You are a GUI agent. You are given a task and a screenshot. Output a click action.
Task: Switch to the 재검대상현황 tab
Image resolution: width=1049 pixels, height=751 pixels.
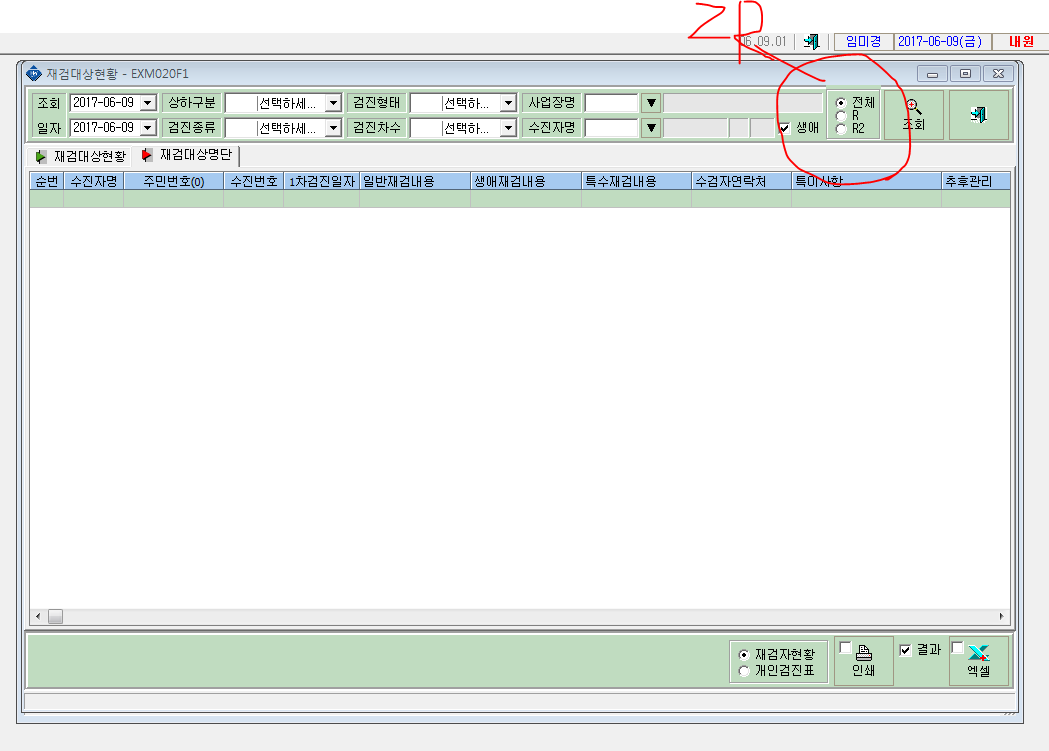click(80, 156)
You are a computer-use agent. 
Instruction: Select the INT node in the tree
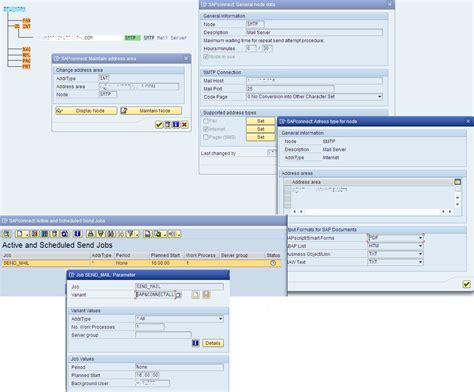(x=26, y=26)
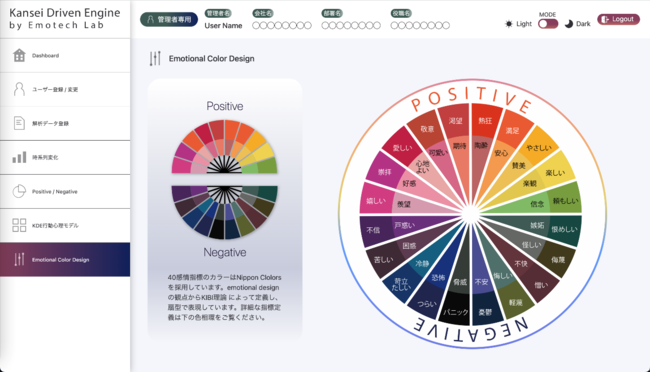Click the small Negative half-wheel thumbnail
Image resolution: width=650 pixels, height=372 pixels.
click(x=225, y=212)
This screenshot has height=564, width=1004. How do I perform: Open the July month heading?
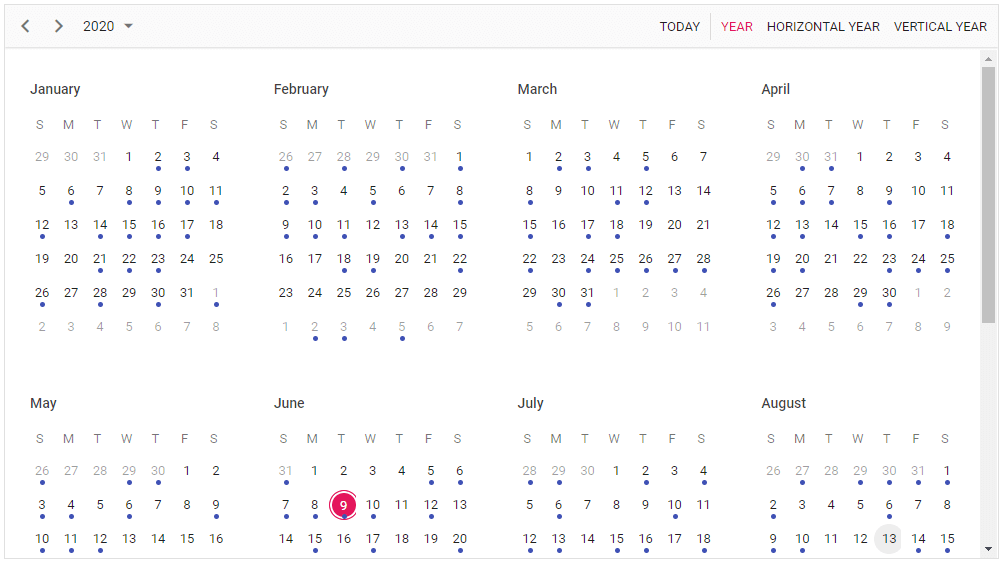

What the task asks -> Leave out the pictures, then reproduce exactly the run of lines from the one that contains "You are a computer-use agent." to the final line of the listing above.

Exercise response ->
You are a computer-use agent. 
Instruction: Select the INT node in the tree
(x=26, y=26)
Click the small Negative half-wheel thumbnail
Image resolution: width=650 pixels, height=372 pixels.
click(x=225, y=212)
This screenshot has height=564, width=1004. How do I perform: Open the July month heading?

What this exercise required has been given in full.